Lockdowns and quarantines have taken their toll on all of us – on some people more, on some people less. In the beginning, some people started doing home workouts like crazy just to give up on them the very next week. Others, apparently, got keen on cooking and baking but, eventually, they only made banana bread once in a while instead of further developing this hobby. And then, there were people, including myself, who downloaded an app out of self-isolation and boredom – an app that had been, at first, so passionately despised! The app, we tried so hard to avoid, suddenly takes up most of our screen time per day. So, what’s happening here?

Why is TikTok becoming so popular?

TikTok is a Chinese video-sharing social networking service owned by the company ByteDance. In China, it is also known as Douyin and the platform is used by tiktokers who make a variety of short videos that aren’t longer than 3 minutes. It became globally available in 2018 after merging with the lip-syncing app Musical.ly, which had already been quite popular among teenagers before.

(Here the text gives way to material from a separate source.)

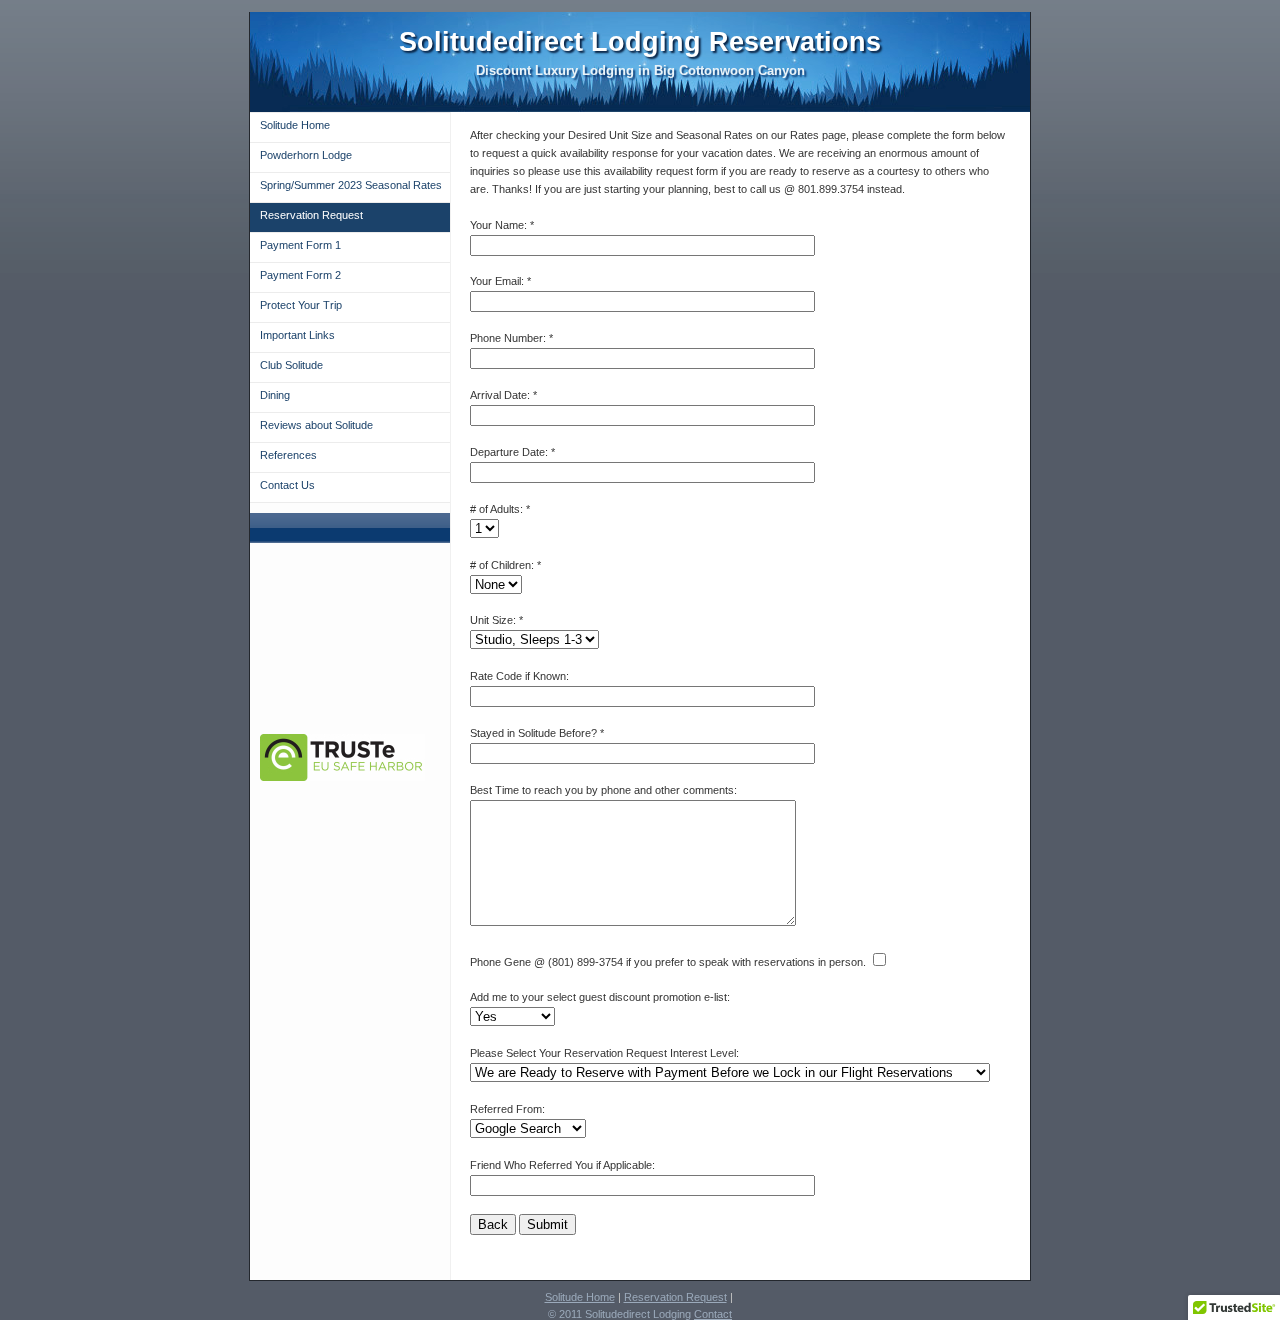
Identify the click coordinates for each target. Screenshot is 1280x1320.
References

Since then, TikTok has been downloaded 2 billion times on the App Store and Google Play and a whopping 90% of tiktokers use the app multiple times during the day. The company targets especially Gen Z (people that are born between 1997 and 2012) and this generation will tell you that TikTok is a whole new subculture.

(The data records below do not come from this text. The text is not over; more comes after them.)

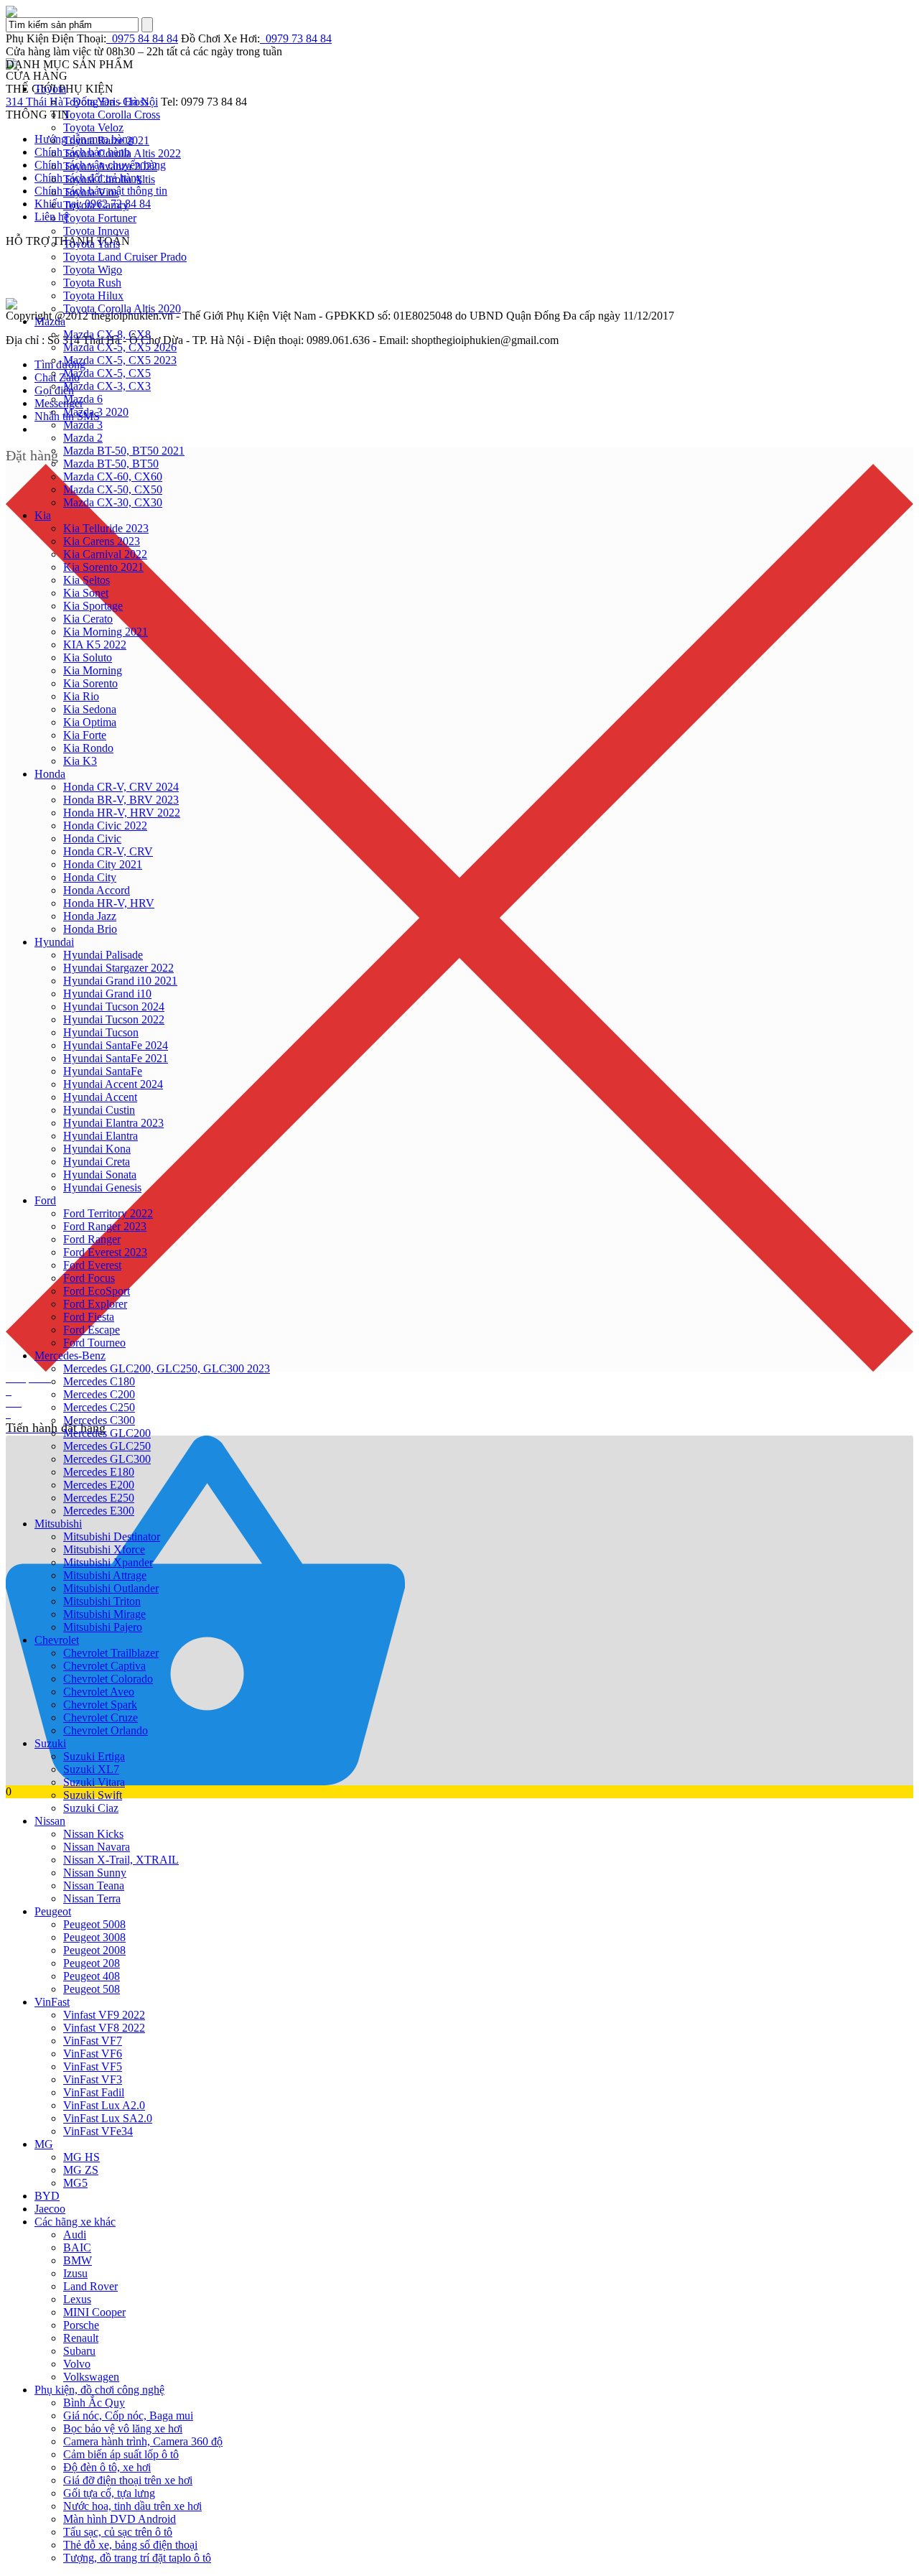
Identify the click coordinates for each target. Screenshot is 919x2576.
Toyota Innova (96, 231)
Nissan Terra (92, 1898)
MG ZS (80, 2170)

However, as social media becomes gradually involved in our daily life, statistics show that more and more adults, especially Millennials (people that are born between 1981 and 1996), find the app for themselves. If you ask them about TikTok they either hate it or they have a burning passion for it and here is why: a lot of Millennials still associate TikTok with Musical.ly. While you could mainly find videos of underaged teenagers lip-syncing and dancing to pop songs on Musical.ly, TikTok developed a wider range of content, including lifestyle and most importantly comedy.

What you will mainly find on TikTok: Trends and inside jokes also known as memes

TikTok makes you feel like you are a part of something big and if you don’t participate in this platform, you will have the feeling of missing out on something. The difference between TikTok and other social media apps like Instagram or Twitter is significant. While users on Instagram and co follow and consume content of certain people with no fixed algorithms, TikTok is more like an engine that uses your interaction data to automatically show you what you want without having to follow anybody. The engagement among users is high and the content never ends. It’s like an artificial intelligence which is highly personalised, and it tells you: “You should watch this, I know you’ll like it” – and it is almost guaranteed that you will.

Watching a two-hour long movie? No. Spending 3 hours on TikTok? Yes.

While it sounds great to be flooded with new, refreshing content and no boredom in sight, TikTok has also faced many problems: allegations of a failing data protection system, cyber mobbing, no protection of minors and it censors content that is considered sensitive by the Chinese government. It got to the point where the U.S. feared that the app is being used for espionage and, thus, poses a national security risk. On August 2020, Donald Trump even tried to ban TikTok in the U.S. All in all, it can be said that if TikTok remains government approved in most countries, its future will stay bright and its community will keep on growing.